Former vice president and 2020 Democratic presidential candidate Joe Biden delivers remarks on his economic recovery plan for working families.
SCRANTON, PA — Presumptive Democratic presidential nominee Joe Biden returned to his childhoold hometown in Pennsylvania on Thursday during a trip where he proposed spending $700 billion on American products and research – in the hopes of bringing back millions of jobs lost by an economy flattened by the coronavirus pandemic.
His proposal – called the “Build Back Better” plan – also seeks to create 5 million new jobs and is the first of four economic proposals Biden is expected to roll out over the coming weeks.
“Let’s use this opportunity to take bold investments in American industry and innovation, so the future is made in America, all in America,” Biden emphasized.
“When the federal government spends taxpayers’ money, we should use it to buy American products and support American jobs,” he added.
The American-centric proposals spotlighted by Biden will compete in this year’s White House race with the “America first” agenda long pushed by President Trump, who has emphasized protecting American workers and re-energizing domestic industries in decline while moving away from free trade and a global economy.
In a speech carried live by all three major national cable news networks, Biden repeatedly struck a populist theme and spotlighted his workingclass roots.
“If I am fortunate enough to be elected president, I’ll be laser-focused on working families, the middle-class families I came from here in Scranton, not the wealthy investor class. They don’t need me. But working families do,” he stressed. “We must reward work as much as we rewarded wealth, but now we just reward excessive wealth.”
“I do not buy for one second that the vitality of American manufacturing is a thing of the past,” Biden said. He also touted his longstanding close ties to union workers, saying, “I had an uncle who said, ‘Joey, you’re labor from belt buckle to shoe sole.’ Well I’ve taken pride in that.”
The first part of the former vice president’s proposal is a $400 billion investment by the federal government to purchase American products such as cement, concrete, steel, and other materials to rebuild the nation’s crumbling infrastructure.
The second part is a $300 billion investment in research for new technologies, such as electric vehicles, artificial intelligence, and 5G.
Biden’s plan also calls for new tax breaks and credits for small manufacturers – including those run by minorities and women – and would levy penalties on companies who take federal money and then move their investments overseas. The campaign says that Biden will also push federal investments toward overlooked parts of the country that have not received government help.
The former vice president also took a firm tone towards China, pushing for “aggressive trade enforcement actions.”
Biden’s proposals appear to be an acknowledgment of the political success the president has enjoyed pushing his “America First” agenda. Trump’s victory in the 2016 presidential election was in part due to his promises of bringing back American jobs and re-inflating flagging industries.

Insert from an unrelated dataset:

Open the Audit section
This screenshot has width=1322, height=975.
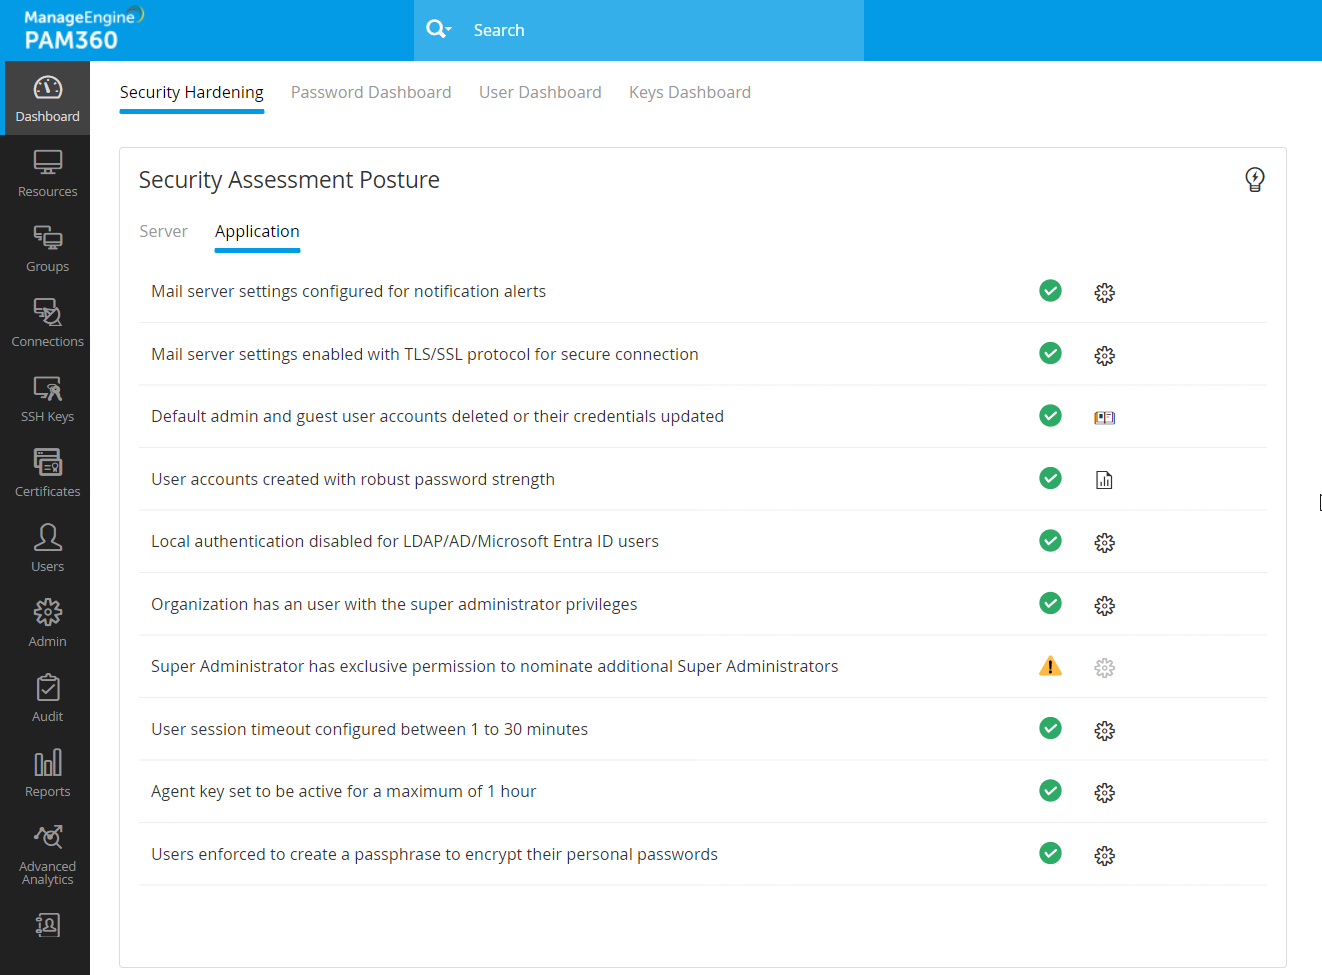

And as president, he’s waged an aggressive trade war with China and slapped tariffs on other nations, including longtime allies.
The president’s reelection campaign has slammed Biden for the slow economic recovery from the Great Recession during Biden’s tenure as President Obama’s vice president.
“Biden’s policies caused the slowest economic recovery since the Great Depression, anemic job growth, and depressed wages for the workers left,” Trump campaign national press secretary Hogan Gidley argued.
And campaign manager Brad Parscale – taking aim at Biden’s past support for free trade deals – tweeted earlier Thursday that “Biden voted for [North American Free Trade Agreement], then spent decades defending it while 850,000 Americans lost their jobs.”
After his speech, Biden headed to his childhood home on North Washington Avenue in Scranton.
The former vice president greeted Ann Kearns – who now lives in the home and is a self-described big Biden fan – as well as several other neighbors.
Biden’s latest trip to Pennsylvania – he’s made seven in the past month and a half – came on the same day Vice President MIke Pence kicked off a campaign bus tour through the state.
Vice President Mike Pence speaks during a roundtable discussion on reopening the economy at Rajant Corporation, which makes wireless communication systems, in Malvern, Pa., Thursday, July 9, 2020. (Tim Tai/The Philadelphia Inquirer via AP, Pool)
Pennsylvania – along with fellow ‘Rust Belt’ states Michigan and Wisconsin – was carried by the Democrats for a quarter century in presidential elections. But Trump narrowly edged out 2016 Democratic nominee Hillary Clinton four years ago in all three states to help him win the White House.
With just under four months to go until Election Day in November, the latest public opinion polls in all three states indicate Biden holding a single-digit advanage over the president.